John Stockton was famously stingy with his public appearances during his time in Utah, and was rewarded with a statue and his jersey hangs in the Vivint Arena rafters, while a street bordering the arena was named after him — all due to the success the Jazz had while he donned their uniform.

Yet Mitchell’s apparent love affair with the Jazz stretches back before he was suiting up for the team. Coming out of Louisville, Mitchell was projected to get drafted above where the Jazz were due to pick, yet Mitchell found an opportunity to work out in Utah anyway. On draft night, the Jazz general manager said of Mitchell, "He loved us. We loved him. It’s kind of a mutual admiration club."

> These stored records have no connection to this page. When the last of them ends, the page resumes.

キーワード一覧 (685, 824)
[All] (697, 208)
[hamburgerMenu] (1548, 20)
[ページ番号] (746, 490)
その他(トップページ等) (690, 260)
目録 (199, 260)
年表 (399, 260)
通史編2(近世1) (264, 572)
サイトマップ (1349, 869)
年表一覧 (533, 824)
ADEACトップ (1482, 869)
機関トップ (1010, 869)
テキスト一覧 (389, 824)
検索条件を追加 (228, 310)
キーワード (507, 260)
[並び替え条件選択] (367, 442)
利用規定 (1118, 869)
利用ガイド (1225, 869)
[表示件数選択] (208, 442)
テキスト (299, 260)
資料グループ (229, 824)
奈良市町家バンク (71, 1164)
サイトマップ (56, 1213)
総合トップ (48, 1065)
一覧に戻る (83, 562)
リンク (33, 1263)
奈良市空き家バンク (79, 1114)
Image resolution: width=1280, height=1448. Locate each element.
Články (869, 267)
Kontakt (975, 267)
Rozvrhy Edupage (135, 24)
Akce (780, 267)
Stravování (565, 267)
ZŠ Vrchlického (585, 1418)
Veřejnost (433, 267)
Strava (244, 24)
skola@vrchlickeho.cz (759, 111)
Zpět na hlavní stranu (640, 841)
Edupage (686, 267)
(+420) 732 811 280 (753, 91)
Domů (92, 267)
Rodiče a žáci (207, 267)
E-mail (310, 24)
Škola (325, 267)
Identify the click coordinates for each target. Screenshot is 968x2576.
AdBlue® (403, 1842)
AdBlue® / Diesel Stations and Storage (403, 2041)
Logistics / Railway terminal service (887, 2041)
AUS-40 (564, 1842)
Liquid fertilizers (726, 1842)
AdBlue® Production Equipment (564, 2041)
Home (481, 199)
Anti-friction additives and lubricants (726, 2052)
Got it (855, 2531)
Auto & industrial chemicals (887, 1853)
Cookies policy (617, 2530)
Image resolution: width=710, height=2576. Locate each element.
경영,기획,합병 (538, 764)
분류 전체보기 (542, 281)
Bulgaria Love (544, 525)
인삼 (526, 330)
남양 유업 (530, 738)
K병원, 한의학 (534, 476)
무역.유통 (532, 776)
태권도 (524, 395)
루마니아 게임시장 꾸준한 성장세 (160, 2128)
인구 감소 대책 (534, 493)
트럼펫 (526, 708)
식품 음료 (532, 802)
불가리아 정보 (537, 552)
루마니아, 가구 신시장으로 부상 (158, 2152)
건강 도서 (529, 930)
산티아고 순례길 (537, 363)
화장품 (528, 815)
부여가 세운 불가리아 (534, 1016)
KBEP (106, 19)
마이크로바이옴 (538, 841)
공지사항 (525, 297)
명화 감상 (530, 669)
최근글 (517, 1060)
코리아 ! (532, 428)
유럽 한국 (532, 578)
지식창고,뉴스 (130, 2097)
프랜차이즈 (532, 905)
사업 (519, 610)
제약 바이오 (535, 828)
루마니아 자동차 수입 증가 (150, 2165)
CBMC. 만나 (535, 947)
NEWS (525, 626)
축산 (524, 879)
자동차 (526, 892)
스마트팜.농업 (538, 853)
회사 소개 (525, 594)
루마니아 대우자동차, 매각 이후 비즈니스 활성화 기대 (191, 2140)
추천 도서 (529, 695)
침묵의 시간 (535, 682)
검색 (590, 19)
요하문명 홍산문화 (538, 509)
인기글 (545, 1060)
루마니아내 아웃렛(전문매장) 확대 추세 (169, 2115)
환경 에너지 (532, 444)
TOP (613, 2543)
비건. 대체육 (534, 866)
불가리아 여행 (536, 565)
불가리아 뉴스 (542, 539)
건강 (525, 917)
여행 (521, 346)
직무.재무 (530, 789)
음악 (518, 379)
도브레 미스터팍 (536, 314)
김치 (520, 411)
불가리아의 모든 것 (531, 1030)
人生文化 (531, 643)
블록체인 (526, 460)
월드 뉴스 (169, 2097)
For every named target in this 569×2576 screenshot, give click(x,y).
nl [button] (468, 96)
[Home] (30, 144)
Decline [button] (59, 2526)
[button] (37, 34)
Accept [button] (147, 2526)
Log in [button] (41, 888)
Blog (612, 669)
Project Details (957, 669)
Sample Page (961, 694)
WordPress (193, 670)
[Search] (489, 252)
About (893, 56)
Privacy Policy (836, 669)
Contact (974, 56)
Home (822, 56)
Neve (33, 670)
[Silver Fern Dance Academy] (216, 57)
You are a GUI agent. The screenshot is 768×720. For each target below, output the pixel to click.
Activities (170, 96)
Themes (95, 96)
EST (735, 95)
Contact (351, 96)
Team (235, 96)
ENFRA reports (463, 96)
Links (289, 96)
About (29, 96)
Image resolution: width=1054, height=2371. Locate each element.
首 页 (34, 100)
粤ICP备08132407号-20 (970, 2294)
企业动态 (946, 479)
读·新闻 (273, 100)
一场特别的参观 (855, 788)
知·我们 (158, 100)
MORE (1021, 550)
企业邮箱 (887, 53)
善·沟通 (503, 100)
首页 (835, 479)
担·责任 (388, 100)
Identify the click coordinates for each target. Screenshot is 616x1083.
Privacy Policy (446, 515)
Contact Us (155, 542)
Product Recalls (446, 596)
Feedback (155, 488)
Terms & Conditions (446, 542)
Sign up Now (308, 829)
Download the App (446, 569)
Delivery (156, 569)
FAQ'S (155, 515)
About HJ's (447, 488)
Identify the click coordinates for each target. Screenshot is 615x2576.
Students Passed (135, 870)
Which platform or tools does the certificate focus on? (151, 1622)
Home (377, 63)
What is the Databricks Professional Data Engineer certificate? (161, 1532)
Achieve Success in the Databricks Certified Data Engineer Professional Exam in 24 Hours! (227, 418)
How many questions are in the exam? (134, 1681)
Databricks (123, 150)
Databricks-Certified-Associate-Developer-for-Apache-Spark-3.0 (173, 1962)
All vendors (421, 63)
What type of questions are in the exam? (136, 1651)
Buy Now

Now, Mitchell is repaying the Jazz, and the city, by publicly sharing his time. Before and after games, you’ll regularly find photos of Mitchell posing with fans. He’s also been spotted taking in University of Utah basketball games in his free time.

While these types of public appearances do nothing to help the Jazz win games, it helps provide confidence in a young player who appears to be interested in playing an integral part in his new city. While both Williams and Hayward sought their departures from Utah, Mitchell seems to be finding a way to cement himself within it.

Williams and Hayward were both terrific players for the Jazz and proved to be important pieces in building independent winning cultures with the organization, but neither embraced the community quite like it embraced them.

In his first six months, Mitchell has changed that trend. Though it remains to be seen if Mitchell will find the same success in a Jazz uniform that Williams and Hayward achieved, he’s making it easier to root for him getting there.